The suggestion being that the silk hat of the gentry fits ill on the head of a millionaire who made his money in industrial Bradford.
Not to say your scenario could not have happened. There were doubtless many variations and combinations, but going into trade was generally considered a step down for the gentry.
But 13, and the teenage years generally, are typically years of high moral certainty and simplistic moral thought. The idea that one's parents and their activities may be immoral comes very easily to a teenager. The scales have fallen from their eyes, as they begin their necessary separation from their parents, and they are full of the disillusionment that comes with realizing that the parents you have worshiped in childhood as infallible demigods have, in fact, feet of clay. The real parent the teenager sees seems like a betrayal of the ideal parent the child believed in, and the teenager, still believing in their own saintly virtue, is slow to forgive the betrayal.
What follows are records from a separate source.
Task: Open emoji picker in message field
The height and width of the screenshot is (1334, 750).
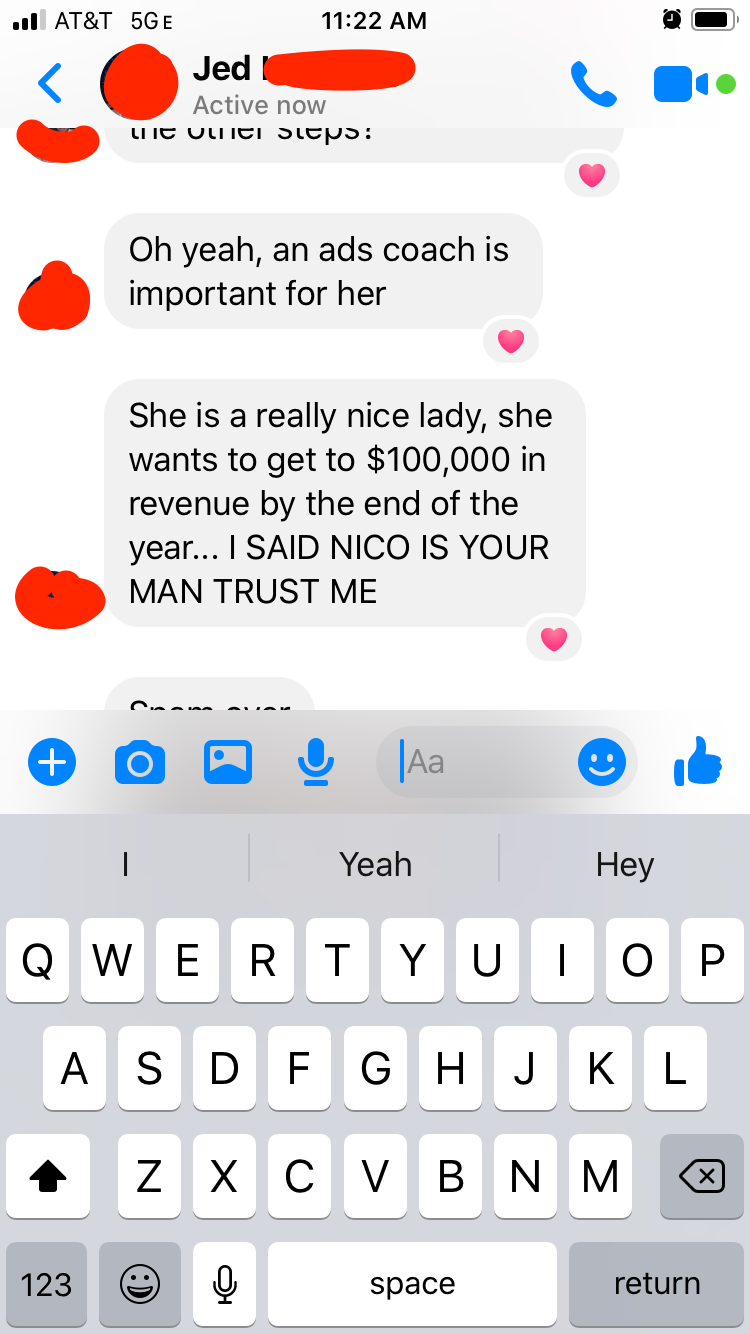Action: click(x=602, y=763)
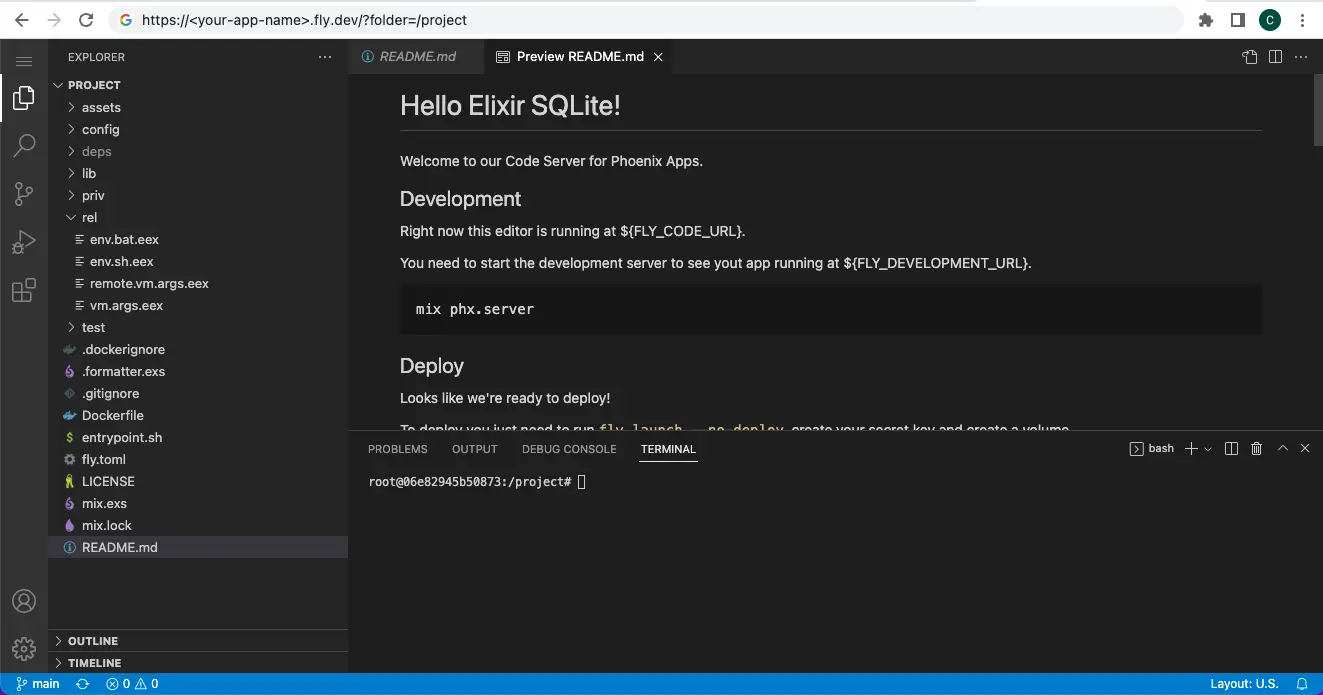Open the Run and Debug view
The width and height of the screenshot is (1323, 695).
pos(24,242)
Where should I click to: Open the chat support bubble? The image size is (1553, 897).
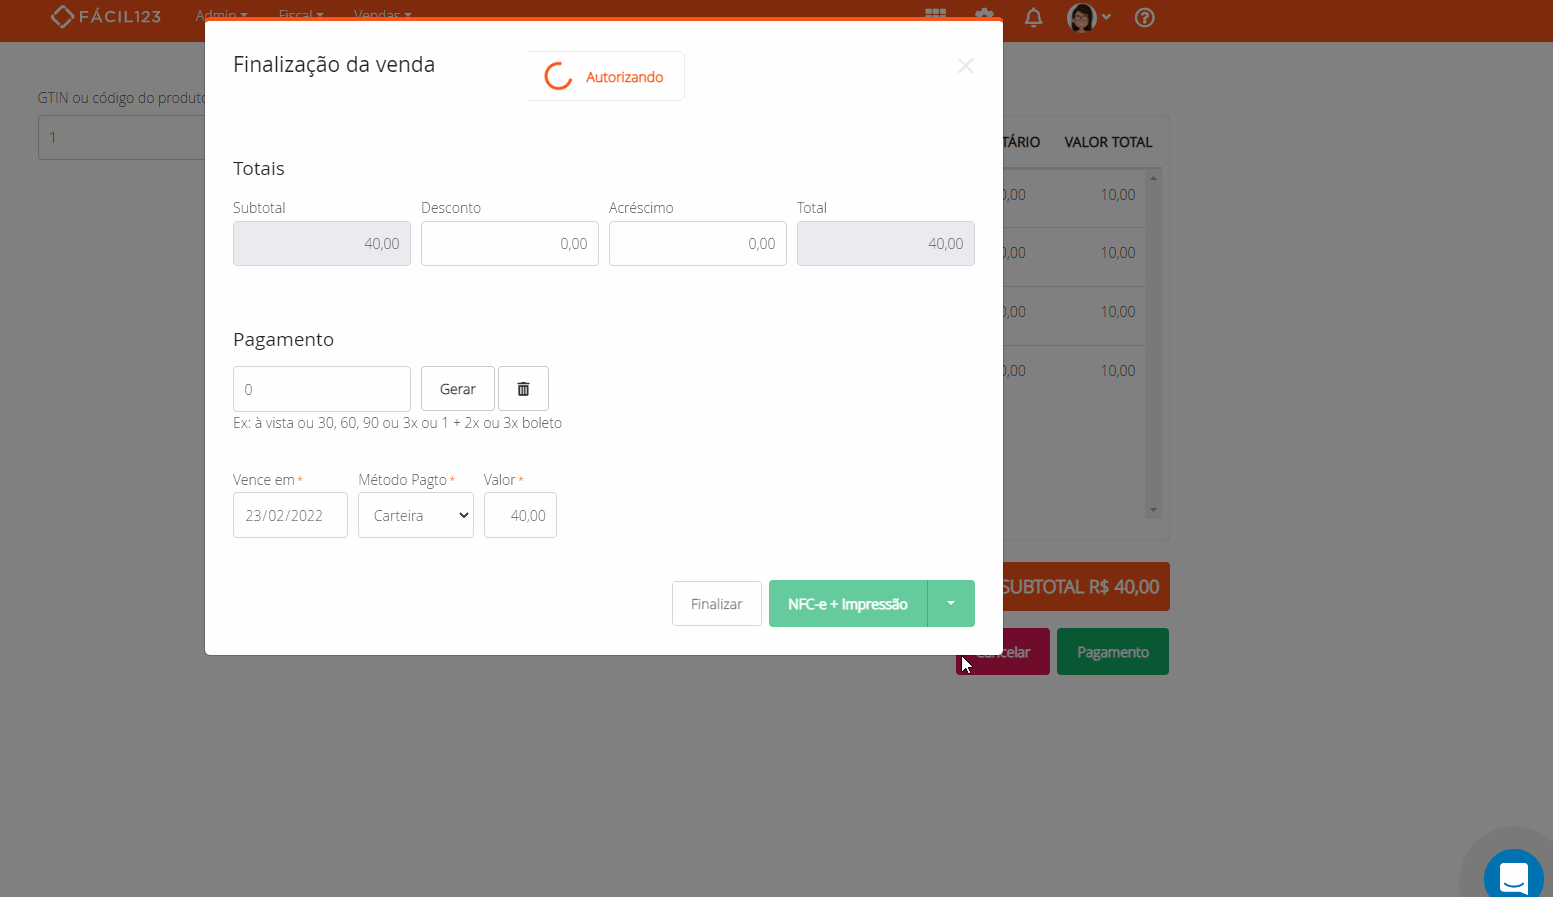point(1513,876)
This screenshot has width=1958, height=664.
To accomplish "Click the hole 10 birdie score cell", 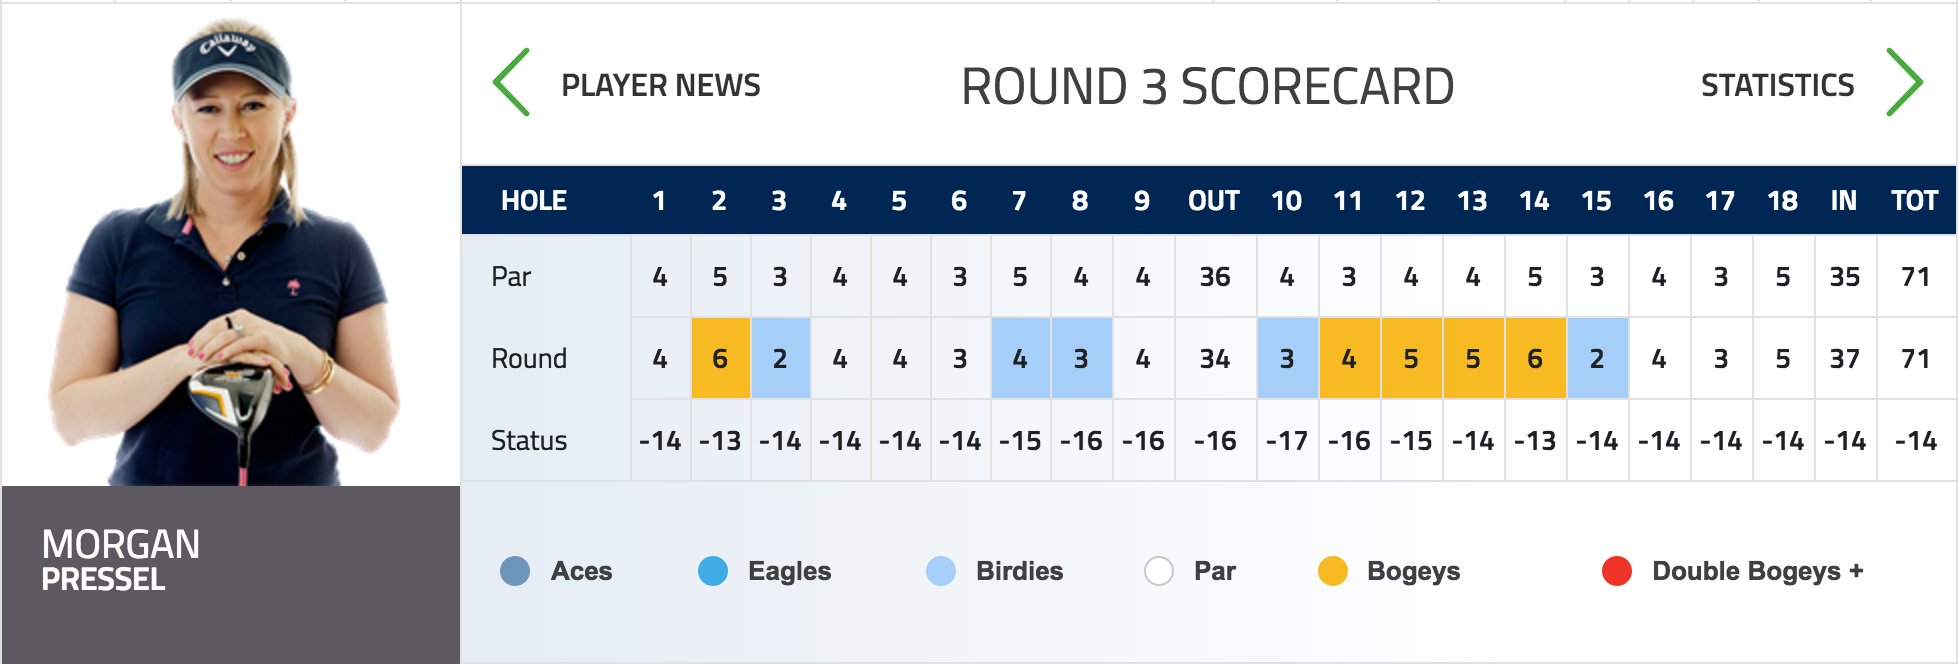I will (x=1287, y=358).
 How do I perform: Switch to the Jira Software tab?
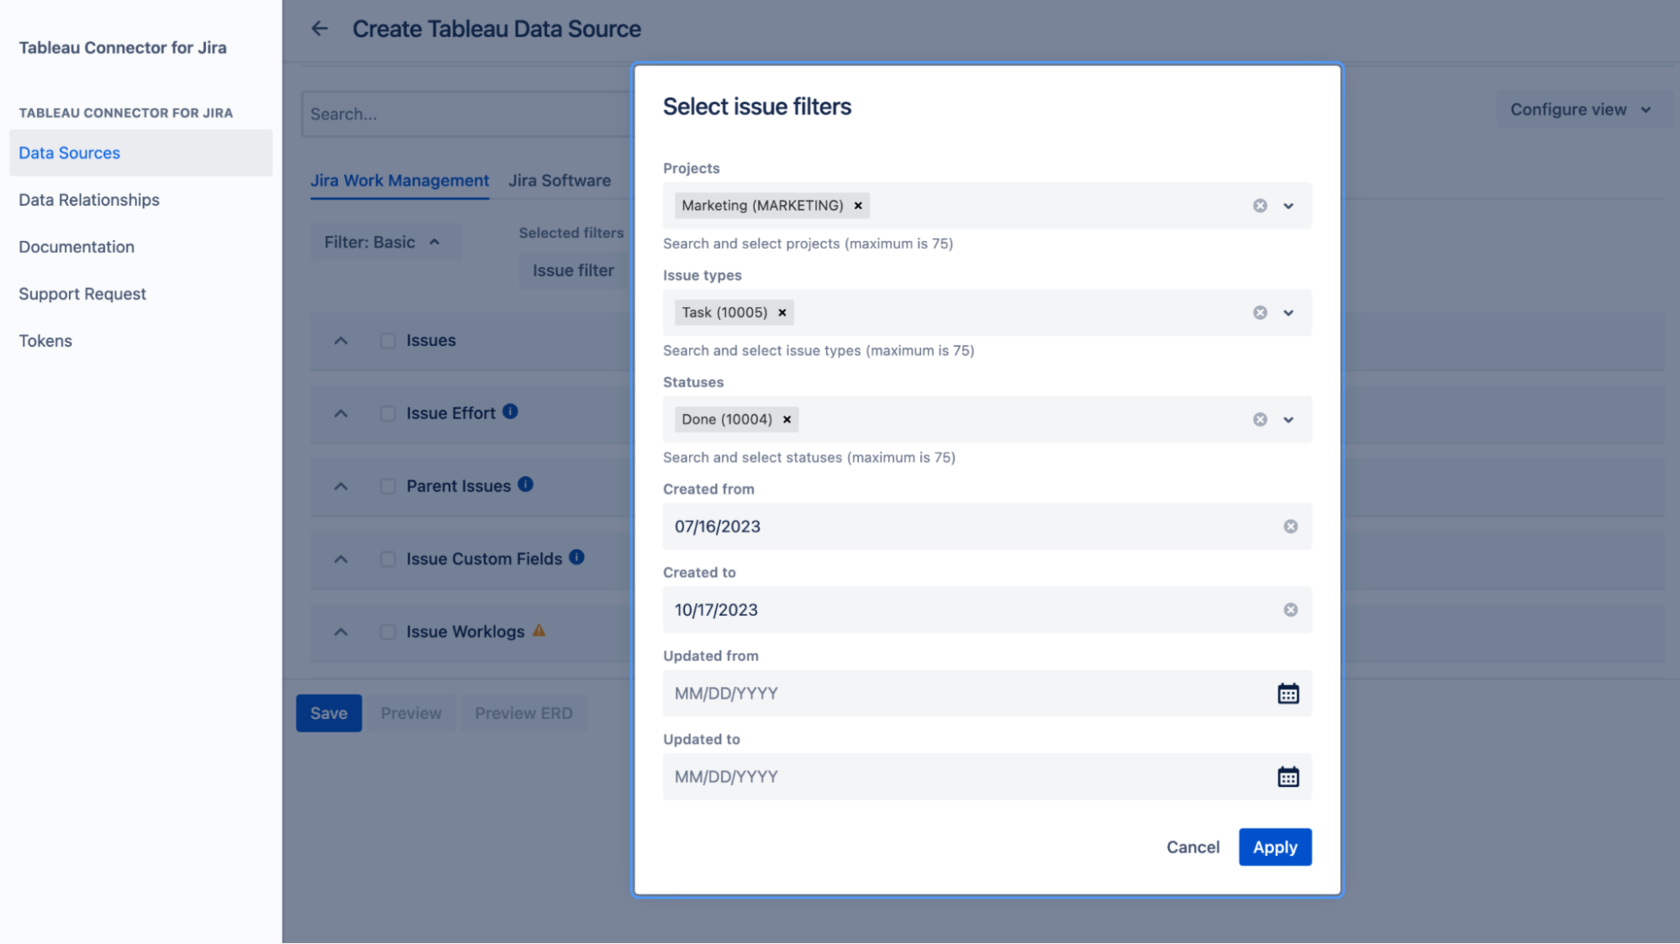(x=560, y=180)
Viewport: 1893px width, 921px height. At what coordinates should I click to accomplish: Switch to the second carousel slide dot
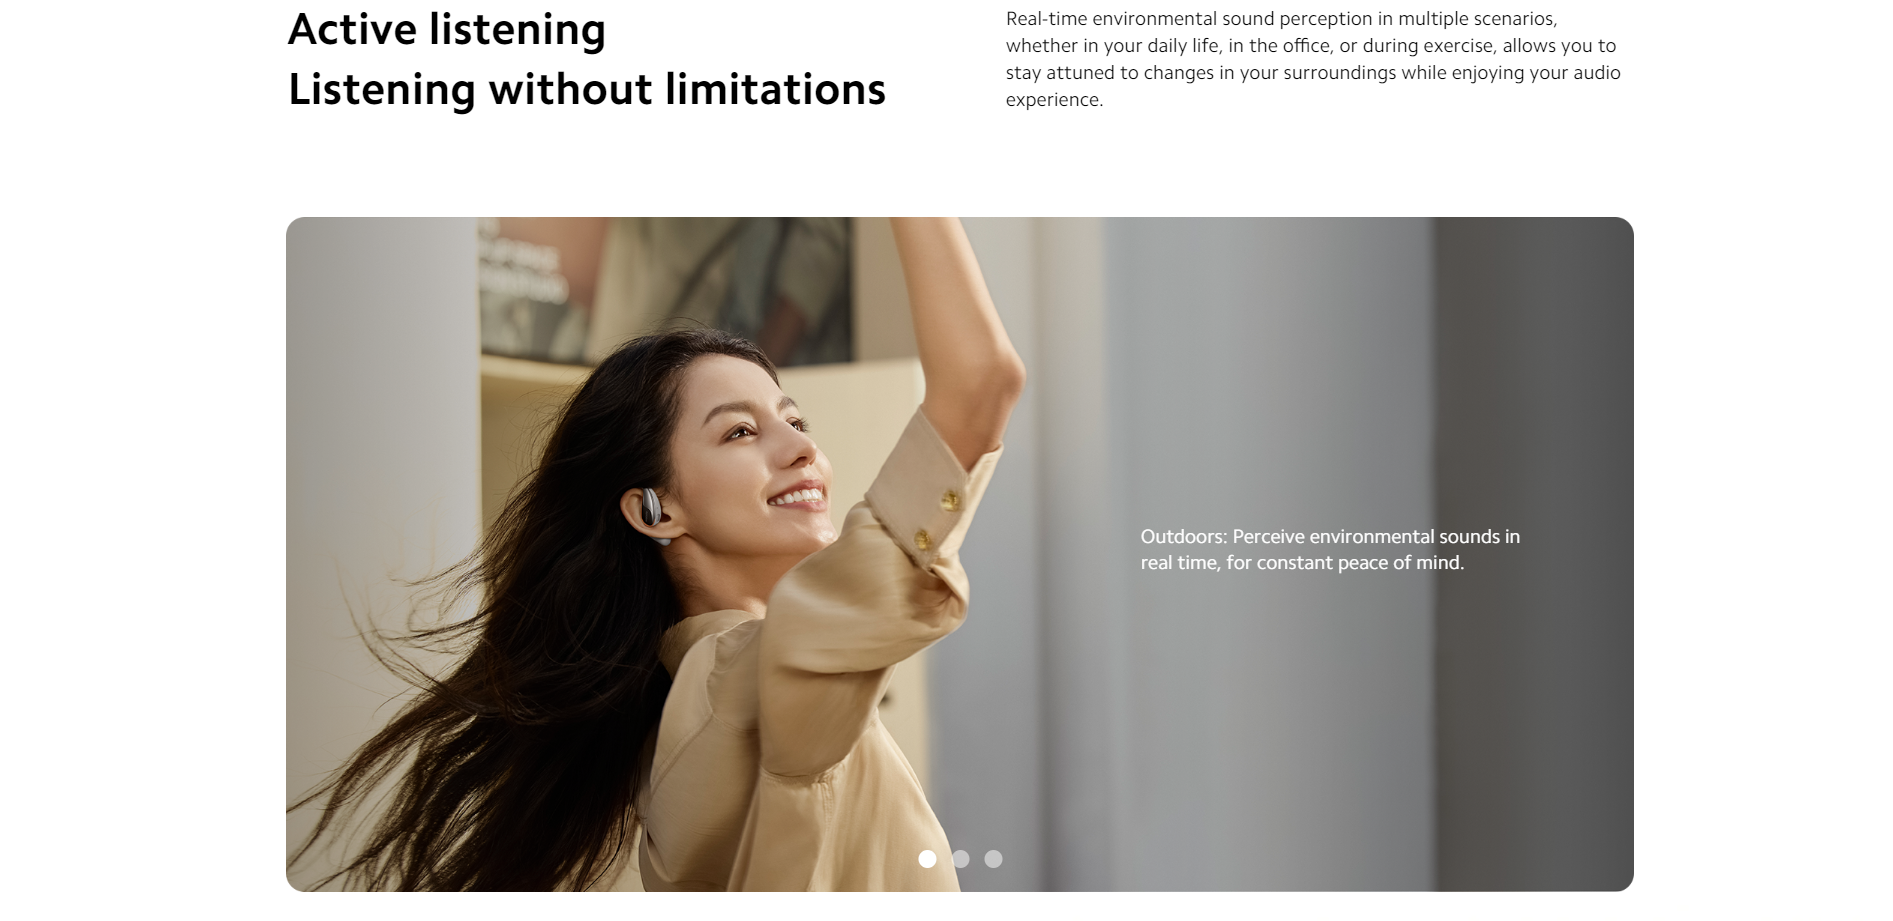tap(961, 859)
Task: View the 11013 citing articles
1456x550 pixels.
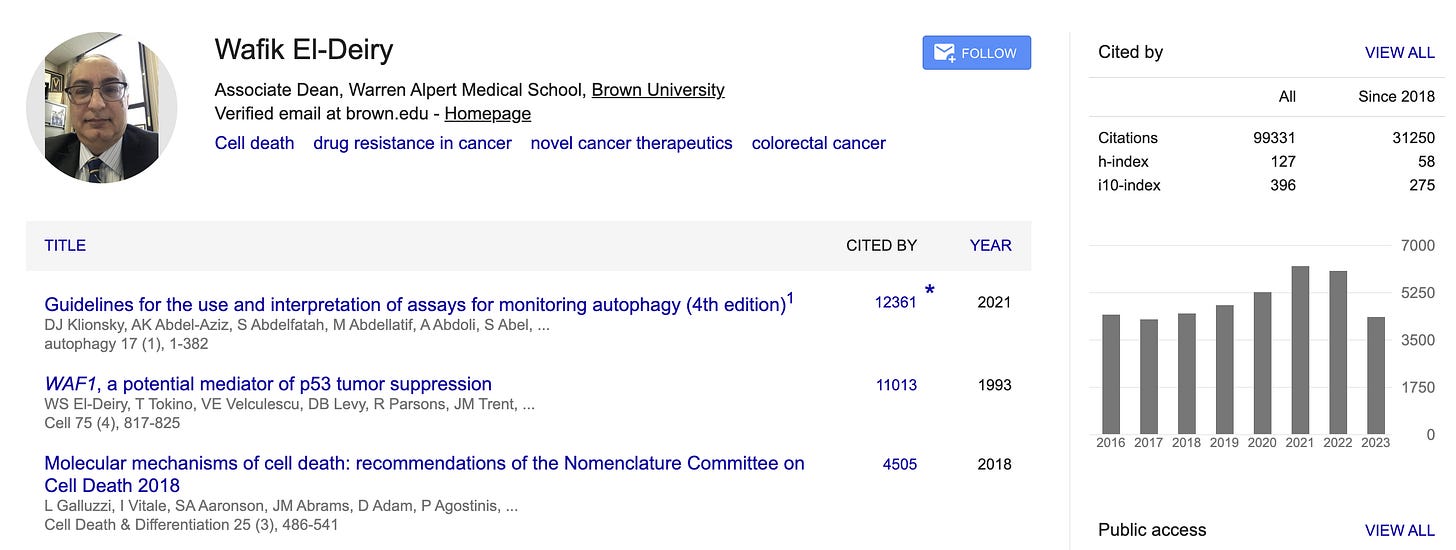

But beyond that, it is a well established convention of literature to create children who speak with greater sophistication and perception than is typical of children of that age. The child in such works is really there to represent the voice of innocence. A novel is a lens, not a window, and you are under no obligation to create a psychologically or developmentally accurate portrait of child. (Consider Scout Finch and Holden Caulfield as two examples of literary children with a facility for expression well beyond that typical of their years.)